• What to produce:
Which lines of the records below contain the word "block"? Show each one.

• Record extracts:
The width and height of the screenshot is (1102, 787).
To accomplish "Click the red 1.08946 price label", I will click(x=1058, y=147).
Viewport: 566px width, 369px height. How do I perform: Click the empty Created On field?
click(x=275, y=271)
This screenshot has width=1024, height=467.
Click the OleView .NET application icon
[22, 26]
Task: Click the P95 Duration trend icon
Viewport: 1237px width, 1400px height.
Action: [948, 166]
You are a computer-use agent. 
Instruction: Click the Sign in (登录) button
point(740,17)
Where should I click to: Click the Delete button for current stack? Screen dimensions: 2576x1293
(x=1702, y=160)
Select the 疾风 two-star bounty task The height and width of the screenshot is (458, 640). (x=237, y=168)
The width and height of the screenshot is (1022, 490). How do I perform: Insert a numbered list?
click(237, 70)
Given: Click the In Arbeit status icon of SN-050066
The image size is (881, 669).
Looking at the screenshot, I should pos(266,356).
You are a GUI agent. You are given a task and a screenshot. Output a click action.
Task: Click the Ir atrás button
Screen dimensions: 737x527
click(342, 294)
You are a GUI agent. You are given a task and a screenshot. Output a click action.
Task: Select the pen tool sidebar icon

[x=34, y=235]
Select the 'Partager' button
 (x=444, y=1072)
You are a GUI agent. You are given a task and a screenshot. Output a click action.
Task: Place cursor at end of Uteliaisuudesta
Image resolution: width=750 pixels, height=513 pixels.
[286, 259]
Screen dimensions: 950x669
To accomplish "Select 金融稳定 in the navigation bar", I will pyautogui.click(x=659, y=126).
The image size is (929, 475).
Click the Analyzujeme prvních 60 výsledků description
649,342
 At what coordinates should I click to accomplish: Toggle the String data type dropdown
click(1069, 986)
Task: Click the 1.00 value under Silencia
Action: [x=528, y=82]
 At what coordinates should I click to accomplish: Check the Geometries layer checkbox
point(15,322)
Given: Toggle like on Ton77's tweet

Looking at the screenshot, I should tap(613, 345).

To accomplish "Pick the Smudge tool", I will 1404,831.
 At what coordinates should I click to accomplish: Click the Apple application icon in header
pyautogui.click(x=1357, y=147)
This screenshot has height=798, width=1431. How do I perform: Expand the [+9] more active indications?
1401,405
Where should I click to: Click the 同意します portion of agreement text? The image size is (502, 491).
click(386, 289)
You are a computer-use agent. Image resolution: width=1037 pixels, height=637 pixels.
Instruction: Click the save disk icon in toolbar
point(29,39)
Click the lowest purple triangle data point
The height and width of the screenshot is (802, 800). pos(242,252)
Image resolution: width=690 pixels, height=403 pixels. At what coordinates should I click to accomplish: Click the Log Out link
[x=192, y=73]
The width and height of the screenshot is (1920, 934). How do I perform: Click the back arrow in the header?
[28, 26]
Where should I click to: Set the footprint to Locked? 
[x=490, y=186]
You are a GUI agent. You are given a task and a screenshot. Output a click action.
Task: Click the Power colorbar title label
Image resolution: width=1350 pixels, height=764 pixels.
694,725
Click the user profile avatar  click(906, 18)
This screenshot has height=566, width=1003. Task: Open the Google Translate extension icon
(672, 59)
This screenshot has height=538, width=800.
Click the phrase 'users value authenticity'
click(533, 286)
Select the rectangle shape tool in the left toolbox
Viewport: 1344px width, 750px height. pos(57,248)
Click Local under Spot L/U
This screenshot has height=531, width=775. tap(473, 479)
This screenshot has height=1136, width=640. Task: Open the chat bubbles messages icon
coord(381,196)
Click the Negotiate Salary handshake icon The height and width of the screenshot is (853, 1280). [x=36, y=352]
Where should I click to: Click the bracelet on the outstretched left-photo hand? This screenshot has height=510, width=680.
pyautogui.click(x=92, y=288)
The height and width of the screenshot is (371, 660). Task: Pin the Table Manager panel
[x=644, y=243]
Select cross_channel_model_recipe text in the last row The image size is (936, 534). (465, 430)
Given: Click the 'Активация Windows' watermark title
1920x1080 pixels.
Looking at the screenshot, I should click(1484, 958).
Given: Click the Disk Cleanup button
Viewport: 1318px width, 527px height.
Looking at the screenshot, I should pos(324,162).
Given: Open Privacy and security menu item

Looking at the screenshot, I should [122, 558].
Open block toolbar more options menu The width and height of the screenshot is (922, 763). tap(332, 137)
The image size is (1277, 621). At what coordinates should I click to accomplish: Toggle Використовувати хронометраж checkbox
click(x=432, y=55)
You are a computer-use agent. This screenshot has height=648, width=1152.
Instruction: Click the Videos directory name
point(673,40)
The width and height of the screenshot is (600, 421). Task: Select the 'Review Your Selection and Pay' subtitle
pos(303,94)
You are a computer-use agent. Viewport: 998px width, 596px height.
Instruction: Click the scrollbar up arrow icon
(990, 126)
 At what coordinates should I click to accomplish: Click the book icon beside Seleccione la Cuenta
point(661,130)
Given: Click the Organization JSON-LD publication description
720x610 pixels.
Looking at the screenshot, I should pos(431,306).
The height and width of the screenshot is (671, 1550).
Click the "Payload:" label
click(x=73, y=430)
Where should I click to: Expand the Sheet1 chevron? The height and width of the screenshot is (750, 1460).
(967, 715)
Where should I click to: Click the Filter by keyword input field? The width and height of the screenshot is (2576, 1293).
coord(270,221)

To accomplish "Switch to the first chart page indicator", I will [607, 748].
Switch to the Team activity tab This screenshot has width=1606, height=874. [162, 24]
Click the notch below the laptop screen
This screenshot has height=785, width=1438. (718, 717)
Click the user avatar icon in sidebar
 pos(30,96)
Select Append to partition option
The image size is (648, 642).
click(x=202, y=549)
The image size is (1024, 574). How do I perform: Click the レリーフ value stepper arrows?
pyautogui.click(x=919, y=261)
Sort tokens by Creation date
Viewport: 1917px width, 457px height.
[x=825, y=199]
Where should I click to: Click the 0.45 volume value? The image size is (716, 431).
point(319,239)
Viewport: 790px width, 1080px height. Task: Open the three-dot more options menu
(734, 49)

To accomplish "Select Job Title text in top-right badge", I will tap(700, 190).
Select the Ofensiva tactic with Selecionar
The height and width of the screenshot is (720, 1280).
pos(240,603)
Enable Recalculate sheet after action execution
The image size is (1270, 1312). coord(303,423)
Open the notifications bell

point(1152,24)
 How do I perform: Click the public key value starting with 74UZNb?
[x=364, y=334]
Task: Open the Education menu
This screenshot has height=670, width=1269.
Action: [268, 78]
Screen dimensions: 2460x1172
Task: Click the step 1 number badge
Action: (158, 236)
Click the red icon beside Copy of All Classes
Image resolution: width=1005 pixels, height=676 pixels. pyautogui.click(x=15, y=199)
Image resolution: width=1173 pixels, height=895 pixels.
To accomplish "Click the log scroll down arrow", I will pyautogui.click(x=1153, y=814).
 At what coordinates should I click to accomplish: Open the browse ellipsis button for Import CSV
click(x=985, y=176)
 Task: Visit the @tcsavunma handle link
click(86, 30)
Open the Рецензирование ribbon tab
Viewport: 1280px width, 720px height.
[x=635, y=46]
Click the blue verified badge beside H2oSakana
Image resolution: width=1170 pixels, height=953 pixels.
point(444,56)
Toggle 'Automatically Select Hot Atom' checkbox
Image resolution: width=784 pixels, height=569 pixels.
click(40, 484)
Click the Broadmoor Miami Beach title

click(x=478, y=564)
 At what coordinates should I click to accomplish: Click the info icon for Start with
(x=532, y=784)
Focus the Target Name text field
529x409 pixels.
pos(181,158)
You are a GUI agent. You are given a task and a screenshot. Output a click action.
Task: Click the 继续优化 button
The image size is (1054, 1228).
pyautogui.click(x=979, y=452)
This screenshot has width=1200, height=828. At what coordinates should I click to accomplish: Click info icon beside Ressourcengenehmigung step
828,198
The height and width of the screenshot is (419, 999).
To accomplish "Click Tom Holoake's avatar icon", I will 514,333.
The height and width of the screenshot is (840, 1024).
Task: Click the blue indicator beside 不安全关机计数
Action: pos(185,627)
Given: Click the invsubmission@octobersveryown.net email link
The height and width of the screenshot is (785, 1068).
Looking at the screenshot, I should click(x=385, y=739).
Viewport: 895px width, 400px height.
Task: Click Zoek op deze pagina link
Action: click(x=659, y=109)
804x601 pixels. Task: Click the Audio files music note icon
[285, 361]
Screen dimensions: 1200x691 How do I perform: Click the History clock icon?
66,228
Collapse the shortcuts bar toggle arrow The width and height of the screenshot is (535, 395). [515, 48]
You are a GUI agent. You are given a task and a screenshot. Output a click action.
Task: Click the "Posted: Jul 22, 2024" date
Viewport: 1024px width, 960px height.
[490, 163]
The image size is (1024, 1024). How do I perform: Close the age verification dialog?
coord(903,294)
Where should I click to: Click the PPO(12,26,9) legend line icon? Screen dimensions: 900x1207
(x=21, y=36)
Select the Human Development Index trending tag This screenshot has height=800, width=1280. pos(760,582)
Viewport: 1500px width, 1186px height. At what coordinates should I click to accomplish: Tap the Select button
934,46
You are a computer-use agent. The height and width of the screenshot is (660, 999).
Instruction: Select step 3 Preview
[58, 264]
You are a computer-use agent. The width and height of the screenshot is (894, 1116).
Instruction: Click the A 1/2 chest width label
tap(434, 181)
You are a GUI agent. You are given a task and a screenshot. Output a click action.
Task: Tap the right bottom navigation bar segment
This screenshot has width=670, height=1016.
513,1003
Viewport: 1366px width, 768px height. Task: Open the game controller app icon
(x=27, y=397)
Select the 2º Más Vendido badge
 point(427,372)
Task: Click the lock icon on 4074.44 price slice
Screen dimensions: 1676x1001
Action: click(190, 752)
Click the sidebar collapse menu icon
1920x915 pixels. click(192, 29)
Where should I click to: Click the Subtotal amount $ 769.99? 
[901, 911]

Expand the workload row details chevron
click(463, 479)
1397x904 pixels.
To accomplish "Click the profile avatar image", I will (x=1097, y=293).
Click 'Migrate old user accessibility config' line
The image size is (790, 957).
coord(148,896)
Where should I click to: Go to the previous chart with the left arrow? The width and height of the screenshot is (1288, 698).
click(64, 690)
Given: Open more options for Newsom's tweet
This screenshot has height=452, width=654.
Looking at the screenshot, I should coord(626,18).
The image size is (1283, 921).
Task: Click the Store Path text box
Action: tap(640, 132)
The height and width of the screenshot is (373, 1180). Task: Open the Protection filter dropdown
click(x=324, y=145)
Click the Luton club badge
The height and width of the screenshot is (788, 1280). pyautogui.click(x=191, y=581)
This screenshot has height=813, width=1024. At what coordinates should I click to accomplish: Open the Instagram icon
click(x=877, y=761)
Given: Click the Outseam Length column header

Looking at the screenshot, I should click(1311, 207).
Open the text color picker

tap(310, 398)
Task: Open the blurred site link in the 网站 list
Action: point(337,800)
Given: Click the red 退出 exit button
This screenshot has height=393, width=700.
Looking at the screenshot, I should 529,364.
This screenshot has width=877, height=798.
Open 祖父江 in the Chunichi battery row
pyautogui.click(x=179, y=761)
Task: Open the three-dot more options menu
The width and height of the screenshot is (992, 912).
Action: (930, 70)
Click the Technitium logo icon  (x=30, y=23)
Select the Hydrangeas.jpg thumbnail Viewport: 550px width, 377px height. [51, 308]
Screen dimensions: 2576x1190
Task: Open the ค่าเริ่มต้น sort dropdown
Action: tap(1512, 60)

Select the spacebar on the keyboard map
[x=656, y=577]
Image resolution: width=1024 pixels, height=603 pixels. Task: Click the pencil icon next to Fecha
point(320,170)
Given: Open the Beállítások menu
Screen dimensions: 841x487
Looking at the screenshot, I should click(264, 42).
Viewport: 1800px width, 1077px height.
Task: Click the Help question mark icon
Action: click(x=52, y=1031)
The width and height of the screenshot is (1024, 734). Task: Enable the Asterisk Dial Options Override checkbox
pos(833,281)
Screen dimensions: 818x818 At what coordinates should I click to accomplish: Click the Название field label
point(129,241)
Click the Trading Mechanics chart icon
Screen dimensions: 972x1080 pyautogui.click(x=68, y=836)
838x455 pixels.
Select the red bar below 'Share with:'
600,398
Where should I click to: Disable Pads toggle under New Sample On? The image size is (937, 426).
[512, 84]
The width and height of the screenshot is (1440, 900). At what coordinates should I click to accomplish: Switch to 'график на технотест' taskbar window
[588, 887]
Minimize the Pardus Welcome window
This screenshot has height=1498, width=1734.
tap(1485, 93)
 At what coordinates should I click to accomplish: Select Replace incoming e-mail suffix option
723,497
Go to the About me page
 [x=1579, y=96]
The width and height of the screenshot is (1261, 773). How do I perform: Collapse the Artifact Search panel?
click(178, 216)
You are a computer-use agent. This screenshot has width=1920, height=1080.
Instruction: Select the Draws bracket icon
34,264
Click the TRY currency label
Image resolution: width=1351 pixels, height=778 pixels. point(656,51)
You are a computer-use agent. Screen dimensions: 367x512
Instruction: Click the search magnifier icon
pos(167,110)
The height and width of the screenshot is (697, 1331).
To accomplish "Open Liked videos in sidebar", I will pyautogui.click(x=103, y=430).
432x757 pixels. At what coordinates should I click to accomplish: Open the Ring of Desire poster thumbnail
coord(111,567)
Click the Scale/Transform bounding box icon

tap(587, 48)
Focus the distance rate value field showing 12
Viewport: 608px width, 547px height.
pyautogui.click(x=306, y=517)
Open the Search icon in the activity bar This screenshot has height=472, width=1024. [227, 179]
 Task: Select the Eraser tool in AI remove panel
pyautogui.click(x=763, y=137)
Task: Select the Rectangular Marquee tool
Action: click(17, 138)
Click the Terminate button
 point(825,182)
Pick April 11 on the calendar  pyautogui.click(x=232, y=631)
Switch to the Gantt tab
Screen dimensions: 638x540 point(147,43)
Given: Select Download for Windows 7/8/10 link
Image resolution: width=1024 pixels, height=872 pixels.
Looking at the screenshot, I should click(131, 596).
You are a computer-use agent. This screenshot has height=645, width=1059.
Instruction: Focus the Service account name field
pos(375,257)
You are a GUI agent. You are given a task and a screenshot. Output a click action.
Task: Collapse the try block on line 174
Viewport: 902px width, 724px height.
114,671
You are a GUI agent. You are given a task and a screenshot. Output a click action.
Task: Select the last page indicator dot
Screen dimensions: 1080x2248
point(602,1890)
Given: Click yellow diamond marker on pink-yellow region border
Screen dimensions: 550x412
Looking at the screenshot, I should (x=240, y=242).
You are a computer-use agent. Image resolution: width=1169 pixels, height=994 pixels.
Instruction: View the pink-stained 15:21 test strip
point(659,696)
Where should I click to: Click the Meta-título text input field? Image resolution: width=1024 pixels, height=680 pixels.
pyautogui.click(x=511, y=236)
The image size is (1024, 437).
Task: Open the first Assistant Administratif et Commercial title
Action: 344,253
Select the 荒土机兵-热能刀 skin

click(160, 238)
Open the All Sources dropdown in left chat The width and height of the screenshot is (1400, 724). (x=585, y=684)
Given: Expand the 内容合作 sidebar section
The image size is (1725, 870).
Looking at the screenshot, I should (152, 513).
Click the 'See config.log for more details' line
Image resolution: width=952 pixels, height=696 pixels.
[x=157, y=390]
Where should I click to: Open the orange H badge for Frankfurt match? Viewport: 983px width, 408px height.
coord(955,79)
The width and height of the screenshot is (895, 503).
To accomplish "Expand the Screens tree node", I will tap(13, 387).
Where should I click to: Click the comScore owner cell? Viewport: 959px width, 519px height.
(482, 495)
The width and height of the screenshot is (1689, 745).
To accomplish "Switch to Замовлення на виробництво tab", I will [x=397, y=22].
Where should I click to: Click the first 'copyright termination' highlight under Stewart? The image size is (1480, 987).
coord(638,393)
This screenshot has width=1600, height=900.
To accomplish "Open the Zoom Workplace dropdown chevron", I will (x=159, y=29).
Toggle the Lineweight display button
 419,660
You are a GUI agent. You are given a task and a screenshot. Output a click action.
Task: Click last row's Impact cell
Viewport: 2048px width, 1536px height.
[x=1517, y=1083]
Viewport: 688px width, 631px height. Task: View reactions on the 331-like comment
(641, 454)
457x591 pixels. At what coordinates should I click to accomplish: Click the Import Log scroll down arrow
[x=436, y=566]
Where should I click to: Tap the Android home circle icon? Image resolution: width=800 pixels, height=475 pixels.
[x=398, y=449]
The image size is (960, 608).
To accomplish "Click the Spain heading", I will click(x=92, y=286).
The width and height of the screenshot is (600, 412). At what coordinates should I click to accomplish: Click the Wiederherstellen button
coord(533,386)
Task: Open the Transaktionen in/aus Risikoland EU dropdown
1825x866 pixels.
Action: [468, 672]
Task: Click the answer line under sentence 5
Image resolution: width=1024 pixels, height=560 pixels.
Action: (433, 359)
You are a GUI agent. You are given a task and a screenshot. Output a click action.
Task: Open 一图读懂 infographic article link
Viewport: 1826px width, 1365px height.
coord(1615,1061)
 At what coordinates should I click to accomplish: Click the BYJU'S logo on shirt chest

• Result of the task:
Open block toolbar more options menu The width and height of the screenshot is (922, 763). tap(332, 137)
Task: Collapse the try block on line 174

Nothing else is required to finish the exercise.